Mean annual corn prices showed a declining trend since 1974. Mean annual corn prices in 2017 were about 75% lower that the peak prices of 1974 (Figure 8). As shown in Table 6, mean annual precipitation and crude oil production were the only variables that were significantly correlated with, and able to explain some of the variation in mean annual corn prices.
Mean annual precipitation showed a positive linear relationship with mean annual corn prices and explained 83% of its variation (Table 6). As shown in Figure 8, the mean annual corn price peaked at $ 15.2 per 25.4 kg in 1974 when the mean precipitation was 390 mm. In 2001, a decline in mean annual precipitation to 311 mm coincided with a decrease in mean annual corn price to $ 3.3. A previous study suggested that increased precipitation can result in increased corn production which, in turn, can result in reduced corn prices [65]. However, the obtained results in this study which indicated a positive correlation between precipitation and corn prices does not agree with previous findings by [65]. This analysis suggested that mean annual precipitation can indirectly affect the demand for corn in feedlots, and thus its prices. In other words, during dry (drought) years, there can be a decline in calve production from cattle that feed on rangelands and potentially less calves being finished which can result in a reduced demand for corn, and thus lower corn prices. The opposite would be true during wet years. However, other factors can also play a role in partially explaining some of these relationships such as the fact that corn can also be used in the energy sector (i.e., biofuels production) and in the dairy sector.
Crude oil production was significantly correlated with and was able to explain 84% of the variation in corn prices (Table 6). The mean annual corn prices showed an overall declining trend during the 1958–2017 period, while crude oil production showed a declining trend between 1958–2008, which was followed by an increasing trend between 2009–2017. The data showed that the decline in crude oil production in some cases coincided with a rise in mean annual corn prices. For instance, the decline in crude oil production in 1973, 1987, and 1995 coincided with an increase in mean annual corn prices. In contrast, an increase in crude oil production in 1970, 1985, and 2017 coincided with a decrease in mean annual corn prices (Figure 8). This negative correlation can partially be attributed to competitive market conditions between crude oil and ethanol produced from corn [66]. It should be noted that crude oil production and crude oil prices can show, in some cases, a strong correlation, such that crude oil prices are usually high when there is insufficient production to meet the market demand [61]. This can lead to increased demand for corn to produce ethanol, which can lead to a rise in corn prices [63]. Additional analysis is needed and will be conducted in the future to characterize the weighted contribution of these variable (i.e., crude oil production and prices as well as the use of corn in biofuel production) on NM’s food production systems using a system dynamics approach (see Section 5).

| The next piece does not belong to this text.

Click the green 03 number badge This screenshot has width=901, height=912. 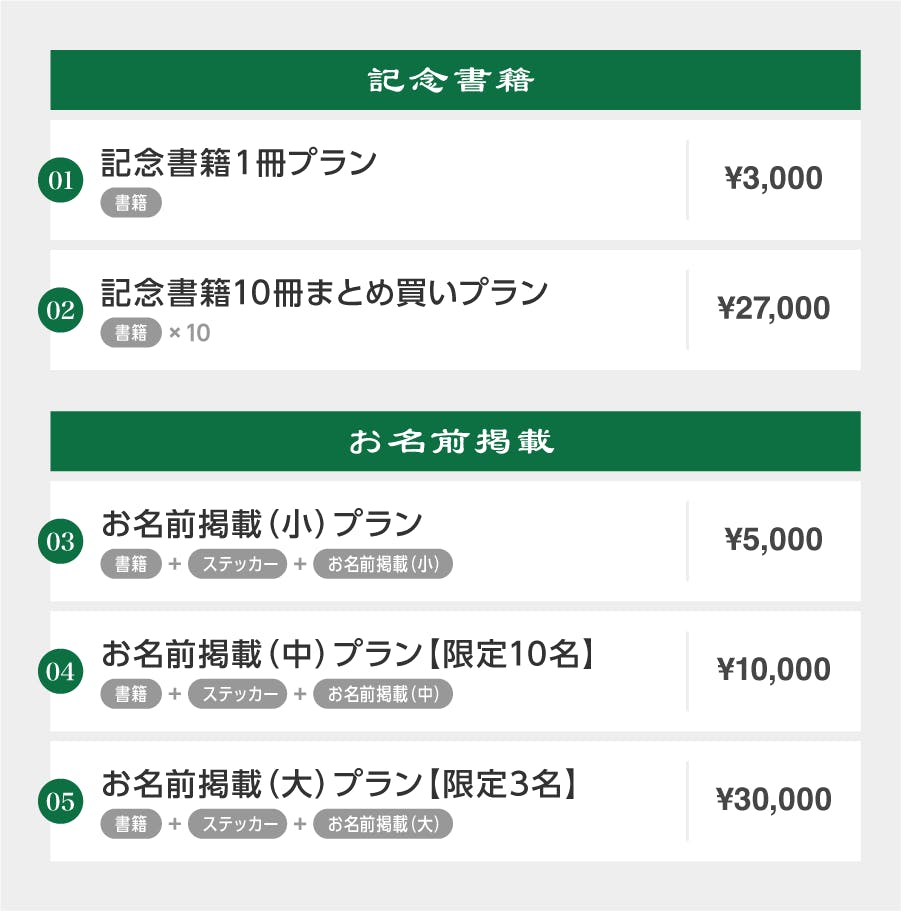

4. Implications and a Sustainability Perspective

This analysis highlighted some of the potential impacts of climatic changes on one of NM’s food production systems—rangeland livestock (as represented by beef cattle). These systems are heavily dependent on rangeland and pasture lands that constitute more than 90% of NM’s land. The observed behavior of range conditions, which can be considered as an indicator for its productivity, showed a consistent declining trend since 1973. This declining trend has put pressure on NM’s rangeland livestock production in multiple ways. Rangeland is considered as a low-cost input. The decline in range conditions can result in reducing grazing capacity which can force farmers and ranchers to either increase the use of (reliance on) supplemental feeds from irrigated forage crops, reduce the number of herds, or both to sustain livestock production. However, the observed behavior suggested there is a consistent decline in grain sorghum production since 1958, an increase in hay and corn production until 1997, which was followed by a consistent declining trend since then. Apparently, rangeland livestock production itself has seen a declining trend since 1973 [11]. A summary of the obtained relationships is shown in Table 7. Some of the variables used in this analysis may be correlated with each other and have direct or indirect effects on forge crops production and prices. These results highlighted the need to conduct additional analysis to untangle these relationships to provide a more robust characterization of the effects of the selected variables on NM’s food production systems which will be conducted in the future as an integrated system dynamics approach [20].
Global warming effects on NM was evident as shown in the observed increased temperatures since 1973, which coincided with a declining trend in range condition [11,28]. Climate projections suggested that temperature would continue to rise [67,68,69]. Consequently, rangeland productivity would continue to decrease and as a result, farmers and ranchers would see an increased reliance on irrigated forage crops. Moreover, one of the other expected impacts of climate change on NM is the reduction in available water supply. The recently developed water stress index provided by the World Research Institute [1,70] indicated that NM can experience extremely high water stress conditions. Such conditions can significantly impact the state’s ability to meet irrigation requirements for a sustainable forage crop production at a reasonable cost in case of increased reliance on groundwater resource. Further analysis is needed to provide more management options (e.g., [71,72]) for sustainable forge crop, rangeland livestock production, and the overall food production systems in NM, which can also be applicable to other parts of the worlds with similar conditions.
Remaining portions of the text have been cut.